▸ WORK ORDER
How many lines of the data hold the word "computer"? State the number and nothing else.

··· MATERIAL PROVIDED

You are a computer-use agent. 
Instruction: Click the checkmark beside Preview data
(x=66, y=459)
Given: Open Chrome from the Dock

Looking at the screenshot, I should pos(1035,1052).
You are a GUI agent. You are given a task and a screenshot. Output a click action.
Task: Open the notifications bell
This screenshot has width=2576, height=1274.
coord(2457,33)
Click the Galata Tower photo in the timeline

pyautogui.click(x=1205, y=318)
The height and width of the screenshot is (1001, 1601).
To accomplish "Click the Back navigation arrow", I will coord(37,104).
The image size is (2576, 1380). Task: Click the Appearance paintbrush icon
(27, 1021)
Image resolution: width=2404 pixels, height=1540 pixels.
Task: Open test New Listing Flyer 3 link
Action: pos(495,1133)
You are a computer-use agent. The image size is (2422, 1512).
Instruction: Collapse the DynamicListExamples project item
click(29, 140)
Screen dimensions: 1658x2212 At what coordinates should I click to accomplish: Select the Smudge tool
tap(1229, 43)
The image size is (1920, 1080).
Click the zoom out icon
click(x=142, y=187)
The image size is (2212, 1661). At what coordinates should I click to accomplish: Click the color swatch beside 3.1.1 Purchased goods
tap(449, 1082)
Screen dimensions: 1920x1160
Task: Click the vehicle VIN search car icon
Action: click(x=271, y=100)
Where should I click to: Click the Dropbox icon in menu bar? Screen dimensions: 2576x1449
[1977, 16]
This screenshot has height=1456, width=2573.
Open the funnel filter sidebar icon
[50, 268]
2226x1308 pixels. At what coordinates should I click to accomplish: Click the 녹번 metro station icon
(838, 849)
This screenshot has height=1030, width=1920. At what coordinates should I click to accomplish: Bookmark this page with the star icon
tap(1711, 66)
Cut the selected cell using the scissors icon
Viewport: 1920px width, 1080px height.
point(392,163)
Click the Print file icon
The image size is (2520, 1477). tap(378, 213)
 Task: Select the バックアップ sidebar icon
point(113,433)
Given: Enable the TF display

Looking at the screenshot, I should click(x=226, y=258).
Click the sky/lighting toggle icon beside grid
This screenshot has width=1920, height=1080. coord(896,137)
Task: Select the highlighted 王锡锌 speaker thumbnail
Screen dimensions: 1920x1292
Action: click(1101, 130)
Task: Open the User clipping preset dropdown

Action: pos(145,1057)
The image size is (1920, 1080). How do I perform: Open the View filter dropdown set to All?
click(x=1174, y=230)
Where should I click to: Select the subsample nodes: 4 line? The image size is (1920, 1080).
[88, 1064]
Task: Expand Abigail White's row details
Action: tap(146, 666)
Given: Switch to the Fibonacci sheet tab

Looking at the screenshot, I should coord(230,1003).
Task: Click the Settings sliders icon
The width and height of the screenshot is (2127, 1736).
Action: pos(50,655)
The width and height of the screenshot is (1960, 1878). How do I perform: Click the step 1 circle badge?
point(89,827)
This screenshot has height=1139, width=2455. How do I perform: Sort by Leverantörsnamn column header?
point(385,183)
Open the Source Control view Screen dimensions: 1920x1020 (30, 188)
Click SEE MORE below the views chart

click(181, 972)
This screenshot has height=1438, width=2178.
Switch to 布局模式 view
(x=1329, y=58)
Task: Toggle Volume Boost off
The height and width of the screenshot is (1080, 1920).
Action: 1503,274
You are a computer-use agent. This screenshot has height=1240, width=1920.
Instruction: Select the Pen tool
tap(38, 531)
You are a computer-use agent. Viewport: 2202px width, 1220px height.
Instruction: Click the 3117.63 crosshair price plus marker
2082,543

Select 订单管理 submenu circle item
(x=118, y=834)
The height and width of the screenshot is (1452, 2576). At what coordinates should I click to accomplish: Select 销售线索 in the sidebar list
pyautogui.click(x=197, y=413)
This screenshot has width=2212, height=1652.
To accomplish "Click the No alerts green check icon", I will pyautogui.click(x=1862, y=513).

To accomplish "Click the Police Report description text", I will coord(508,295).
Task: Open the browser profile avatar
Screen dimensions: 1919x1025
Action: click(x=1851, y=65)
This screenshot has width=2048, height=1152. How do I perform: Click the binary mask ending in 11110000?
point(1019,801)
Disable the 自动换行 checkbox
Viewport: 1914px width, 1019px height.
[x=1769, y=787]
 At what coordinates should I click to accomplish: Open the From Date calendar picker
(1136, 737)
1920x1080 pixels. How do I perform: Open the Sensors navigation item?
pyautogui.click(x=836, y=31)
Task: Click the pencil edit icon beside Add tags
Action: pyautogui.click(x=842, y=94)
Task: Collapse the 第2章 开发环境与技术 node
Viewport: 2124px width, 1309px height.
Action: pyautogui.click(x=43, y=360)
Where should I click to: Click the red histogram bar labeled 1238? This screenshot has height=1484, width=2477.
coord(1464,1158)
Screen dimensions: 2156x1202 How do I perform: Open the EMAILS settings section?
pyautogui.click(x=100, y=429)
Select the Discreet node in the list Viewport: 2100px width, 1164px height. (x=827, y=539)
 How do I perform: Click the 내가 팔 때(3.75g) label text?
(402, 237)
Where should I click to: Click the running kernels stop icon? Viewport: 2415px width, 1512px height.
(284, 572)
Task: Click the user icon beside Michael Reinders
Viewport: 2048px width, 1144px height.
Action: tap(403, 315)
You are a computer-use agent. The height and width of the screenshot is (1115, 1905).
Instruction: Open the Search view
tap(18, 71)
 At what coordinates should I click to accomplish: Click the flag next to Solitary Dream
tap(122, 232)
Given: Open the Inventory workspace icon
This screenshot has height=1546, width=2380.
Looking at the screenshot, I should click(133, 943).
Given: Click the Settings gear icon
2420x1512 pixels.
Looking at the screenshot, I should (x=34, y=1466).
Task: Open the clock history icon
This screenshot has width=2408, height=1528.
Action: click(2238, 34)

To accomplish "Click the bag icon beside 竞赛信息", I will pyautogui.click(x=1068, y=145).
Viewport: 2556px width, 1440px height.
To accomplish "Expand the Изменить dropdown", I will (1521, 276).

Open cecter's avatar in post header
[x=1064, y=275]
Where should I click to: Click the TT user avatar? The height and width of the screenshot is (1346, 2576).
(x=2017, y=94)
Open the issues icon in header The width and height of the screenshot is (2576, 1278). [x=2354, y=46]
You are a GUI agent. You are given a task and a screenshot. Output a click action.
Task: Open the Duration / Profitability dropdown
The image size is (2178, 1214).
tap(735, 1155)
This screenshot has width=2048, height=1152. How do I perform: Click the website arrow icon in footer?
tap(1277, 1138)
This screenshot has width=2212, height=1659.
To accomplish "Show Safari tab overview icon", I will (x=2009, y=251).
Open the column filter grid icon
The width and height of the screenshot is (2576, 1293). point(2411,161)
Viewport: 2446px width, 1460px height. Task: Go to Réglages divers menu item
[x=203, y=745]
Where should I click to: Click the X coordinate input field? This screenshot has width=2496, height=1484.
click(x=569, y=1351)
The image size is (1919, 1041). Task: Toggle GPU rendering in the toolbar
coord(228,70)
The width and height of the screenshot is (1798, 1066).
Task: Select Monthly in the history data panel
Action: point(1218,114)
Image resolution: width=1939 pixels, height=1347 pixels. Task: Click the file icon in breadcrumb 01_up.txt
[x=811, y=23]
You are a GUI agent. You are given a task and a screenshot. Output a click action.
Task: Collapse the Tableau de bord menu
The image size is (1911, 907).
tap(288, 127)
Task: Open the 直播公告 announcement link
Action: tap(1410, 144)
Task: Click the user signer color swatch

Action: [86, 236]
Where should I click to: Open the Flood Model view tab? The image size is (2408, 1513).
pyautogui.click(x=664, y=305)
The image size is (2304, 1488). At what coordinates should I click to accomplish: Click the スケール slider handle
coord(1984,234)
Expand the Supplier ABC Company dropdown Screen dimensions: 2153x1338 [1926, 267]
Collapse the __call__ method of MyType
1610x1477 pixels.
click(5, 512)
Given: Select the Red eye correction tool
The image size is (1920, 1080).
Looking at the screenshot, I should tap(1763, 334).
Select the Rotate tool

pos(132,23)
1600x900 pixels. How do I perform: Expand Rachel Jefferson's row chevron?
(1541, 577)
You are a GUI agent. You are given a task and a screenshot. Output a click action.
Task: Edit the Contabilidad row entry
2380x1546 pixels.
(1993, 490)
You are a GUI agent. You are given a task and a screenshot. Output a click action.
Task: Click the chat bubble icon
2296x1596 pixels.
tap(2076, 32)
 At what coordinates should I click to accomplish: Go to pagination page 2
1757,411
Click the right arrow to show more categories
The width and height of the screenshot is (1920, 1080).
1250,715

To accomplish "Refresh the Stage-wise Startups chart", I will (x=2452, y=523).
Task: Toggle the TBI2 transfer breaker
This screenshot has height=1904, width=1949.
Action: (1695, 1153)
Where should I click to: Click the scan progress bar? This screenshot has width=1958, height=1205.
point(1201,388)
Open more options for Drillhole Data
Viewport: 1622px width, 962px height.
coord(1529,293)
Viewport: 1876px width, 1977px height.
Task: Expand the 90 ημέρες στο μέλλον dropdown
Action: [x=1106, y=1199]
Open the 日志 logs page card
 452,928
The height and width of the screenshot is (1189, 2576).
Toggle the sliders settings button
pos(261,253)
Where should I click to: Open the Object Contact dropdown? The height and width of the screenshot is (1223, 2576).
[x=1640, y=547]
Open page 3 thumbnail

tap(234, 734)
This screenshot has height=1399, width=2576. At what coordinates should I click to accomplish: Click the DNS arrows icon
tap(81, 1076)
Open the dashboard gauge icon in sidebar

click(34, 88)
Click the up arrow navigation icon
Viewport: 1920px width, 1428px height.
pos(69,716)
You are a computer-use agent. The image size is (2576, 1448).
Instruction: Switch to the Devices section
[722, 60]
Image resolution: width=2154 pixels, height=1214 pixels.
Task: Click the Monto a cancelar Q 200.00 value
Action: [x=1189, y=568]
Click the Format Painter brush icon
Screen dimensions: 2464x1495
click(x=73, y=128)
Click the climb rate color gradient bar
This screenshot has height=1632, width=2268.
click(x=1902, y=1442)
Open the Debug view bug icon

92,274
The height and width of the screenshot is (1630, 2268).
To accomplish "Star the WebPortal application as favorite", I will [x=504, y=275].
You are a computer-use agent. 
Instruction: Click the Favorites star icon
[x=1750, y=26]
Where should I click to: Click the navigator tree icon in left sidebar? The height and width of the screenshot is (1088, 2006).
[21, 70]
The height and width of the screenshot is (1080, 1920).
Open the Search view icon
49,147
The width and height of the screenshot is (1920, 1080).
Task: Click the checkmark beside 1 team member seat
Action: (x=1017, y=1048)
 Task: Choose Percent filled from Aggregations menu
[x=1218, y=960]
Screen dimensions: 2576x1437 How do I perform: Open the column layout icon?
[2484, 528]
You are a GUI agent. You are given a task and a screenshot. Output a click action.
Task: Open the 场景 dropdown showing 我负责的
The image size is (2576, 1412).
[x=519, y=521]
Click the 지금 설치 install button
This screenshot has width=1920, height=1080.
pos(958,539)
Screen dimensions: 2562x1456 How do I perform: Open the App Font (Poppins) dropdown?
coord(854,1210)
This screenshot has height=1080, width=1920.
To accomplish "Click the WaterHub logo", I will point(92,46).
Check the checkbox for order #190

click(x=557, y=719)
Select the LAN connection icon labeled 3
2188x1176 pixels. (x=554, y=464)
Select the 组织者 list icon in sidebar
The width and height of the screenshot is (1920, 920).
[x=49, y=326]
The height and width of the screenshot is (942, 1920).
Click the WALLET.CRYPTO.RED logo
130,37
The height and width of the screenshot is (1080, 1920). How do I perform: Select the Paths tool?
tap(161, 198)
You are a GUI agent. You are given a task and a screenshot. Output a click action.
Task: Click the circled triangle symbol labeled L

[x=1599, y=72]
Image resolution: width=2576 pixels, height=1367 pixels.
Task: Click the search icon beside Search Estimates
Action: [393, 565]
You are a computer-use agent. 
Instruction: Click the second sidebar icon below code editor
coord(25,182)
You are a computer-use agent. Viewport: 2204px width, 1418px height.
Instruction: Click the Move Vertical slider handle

······

▸ ANSWER TO THIS PROBLEM
9